Return everything from "Ciri is the" down to "hint of instructions." in the review of The Witcher below, copied word for word.

> **Selected extract**
## Begin

So enters The Witcher, Netflix’s painfully transparent attempt to fill the Game of Thrones void with more blood and boobs. The series, adapted from the books by Polish writer Andrzej Sapkowski (though better known to English-speaking audiences from its video-game adaptations), follows Geralt of Rivia (played by Henry Cavill, a man who somehow manages to look simultaneously like he’s both wrought from pure granite and sculpted from clay), a semi-supernatural beast hunter who is shunned by society (despite being about 6ft 5in and looking like, well, Henry Cavill).

Around Geralt, the world is crumbling. Princess Ciri (Freya Allan) is on the run from the Nilfgaardians. Meanwhile, Yennefer (Anya Chalotra), a young woman with spinal abnormalities, is being enlisted into an order of witches overseen by a wild-eyed Lars Mikkelsen and dead-eyed MyAnna Buring. All their paths will cross as the series progresses.

The debut episode – “The End’s Beginning” – opens with Geralt slaying some anonymous water demon and carting its corpse into a nearby town. It’s gloomy and gothic, almost with a touch of humour (”Today isn’t your day, is it?” Geralt tells a maimed deer, moments before killing it). It is a taste of a show The Witcher is scared to be. From there, the show foregoes most opportunities to embrace its own absurdity or make a joke of its earnestness. Within minutes we meet Princess Renfri (Emma Appleton) and the wheels of plot start grinding, the actors around Cavill over-annunciating like they’re doing Shakespeare rather than a video-game adaptation.

Still, at the heart of The Witcher is Geralt. Cavill – that love child of The Thing and Morph – has a naturally screen-easy charisma and sense of comic timing that make his sequences more than (though not by much) bearable to watch. His physicality in the myriad fight sequences is a thing to behold, and the plangent rumble of his vocal performance will have you dousing your TV in Calpol. Yet, despite his role being pre-eminently titular, by the second episode he has surrendered much of his screentime to the stories of Ciri and Yennefer.

Ciri is the heir to the throne of Cintra, a kingdom that is sacked in the first episode by the villainous, but completely under-developed, Nilfgaardians. Because The Witcher’s fantasy is high where Game of Thrones’ was low (magic and monsters abound and there is no sense of their world as analogous to our own), it is a struggle for the uninitiated to be thrown headfirst into a turbulent new world, without keys to unlocking its politics or geography. There is a feeling of being given a board game with a challenging number of pieces, without any hint of instructions.

## End

> **Data entries**
## Begin

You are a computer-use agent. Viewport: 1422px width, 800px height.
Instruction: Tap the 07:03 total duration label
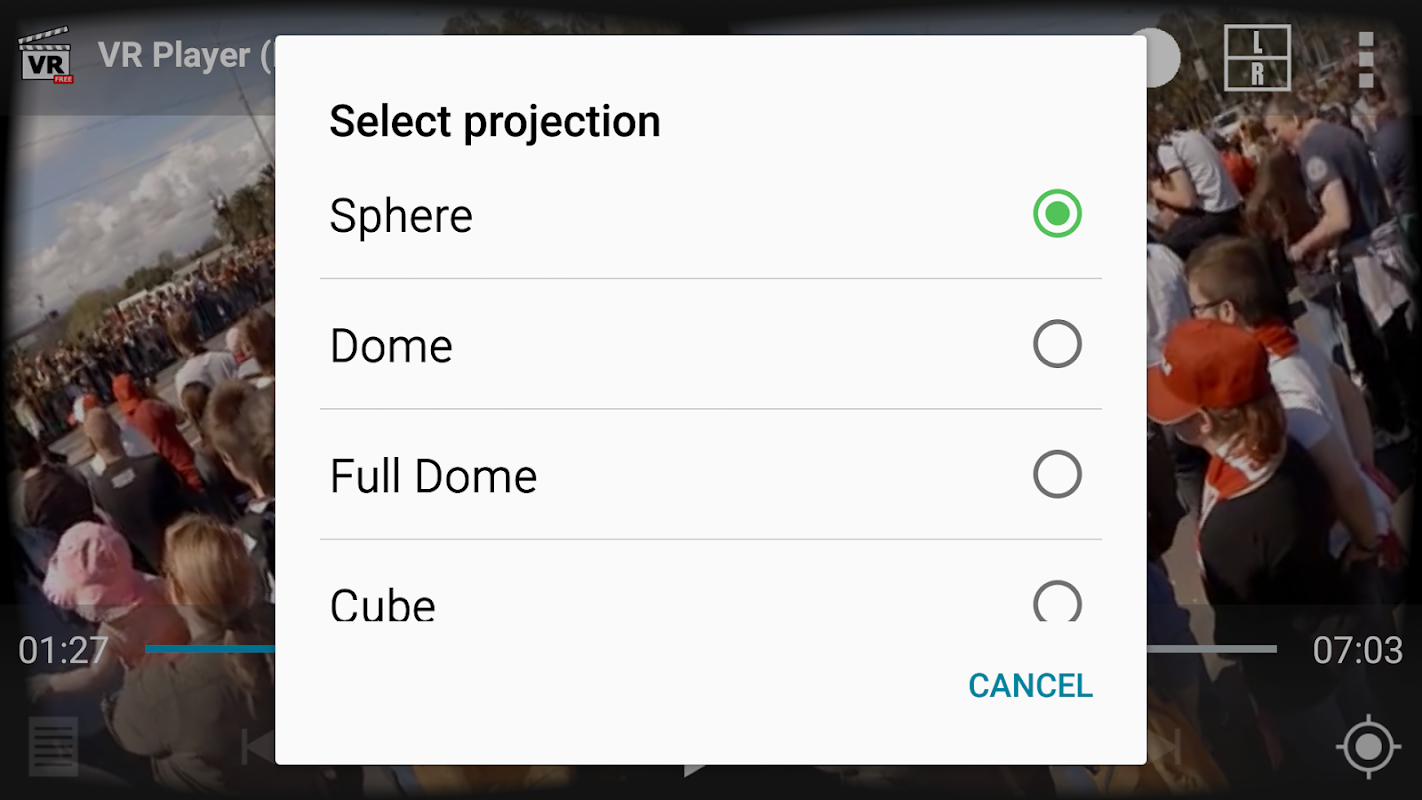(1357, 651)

## End
## Begin

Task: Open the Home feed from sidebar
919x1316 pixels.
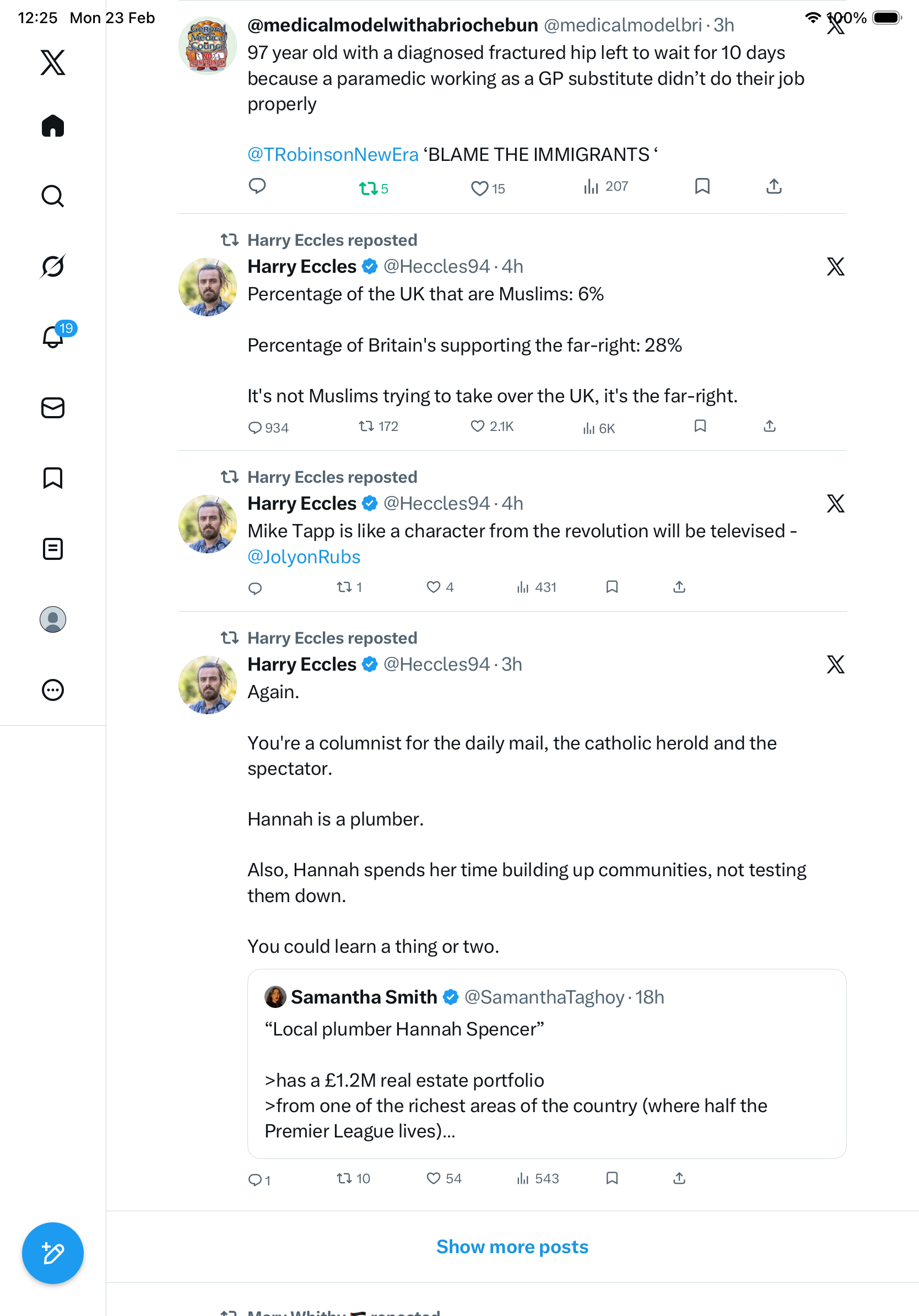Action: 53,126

## End

> **Right answer**
Ciri is the heir to the throne of Cintra, a kingdom that is sacked in the first episode by the villainous, but completely under-developed, Nilfgaardians. Because The Witcher’s fantasy is high where Game of Thrones’ was low (magic and monsters abound and there is no sense of their world as analogous to our own), it is a struggle for the uninitiated to be thrown headfirst into a turbulent new world, without keys to unlocking its politics or geography. There is a feeling of being given a board game with a challenging number of pieces, without any hint of instructions.